I was indeed in love with Lilly Roe. From the very first second I had looked upon her years ago in English class, till I followed her into the darkness of her expected death, it was always her that I wanted.
She turns to me and says something in my ear.
I know that the death is coming upon her soon. She is weak and can barely walk without tiring herself. She just wanted to visit this spot. It seems almost perfect that her journey would end here, right where it had started.

What she says to me was almost the announcement of her leaving. The words that come out of her mouth make me cry: “I’m glad.”


What if the pedal hadn’t randomly broken down and we had not crashed into a tree on the side of Everblue?
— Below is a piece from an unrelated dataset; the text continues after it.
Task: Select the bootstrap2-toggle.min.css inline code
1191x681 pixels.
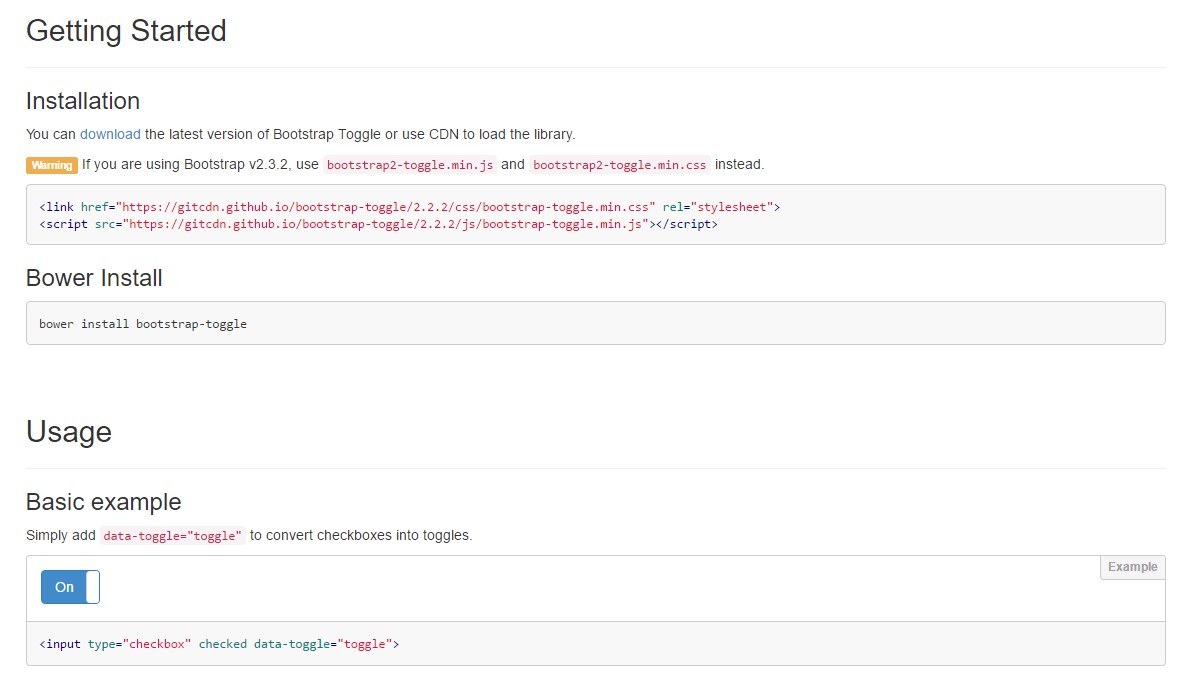Action: tap(618, 164)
What if we had never known the deeply buried disease in Lilly? What if the crash had taken me, instead of Lilly, and she had to face her death alone? I don’t know. I don’t know about any of the past’s untaken courses. But I’m sure of one thing. I’m sure that I would have never stopped loving her with all my heart. Cancer or not, the tears I cry now would always and only be tears I cried for Lilly.
I cry because I feel her face and smile and love slipping away. But I ask myself: Will it slip away? I feel like everyone that I had ever loved was dying in my arms. Maybe it’s because I treated every waking person I talked to in the past seven months like they, too, didn’t have much time left. Maybe it’s because I wasn’t ready for her to leave. Maybe it’s because I had led myself to believe that the word “Forever” carved into the old oak tree under our names would come to be true. And then again, I wouldn’t know any of these until she has left.
But I notice something before we leave our perfect overlooking spot of the forest. Volvo behind me, parked off the small meandering road overgrown by English ivy that we always drive on to get here, branched off of Everblue Avenue and the corner turned to get to it, I notice something.
Tattered and ripped from the accident, stains evident everywhere, threads departing from their stitches in every direction; Lilly wears her purple dress; the most beautiful thing that I have ever seen; still the same purple dress that it always was.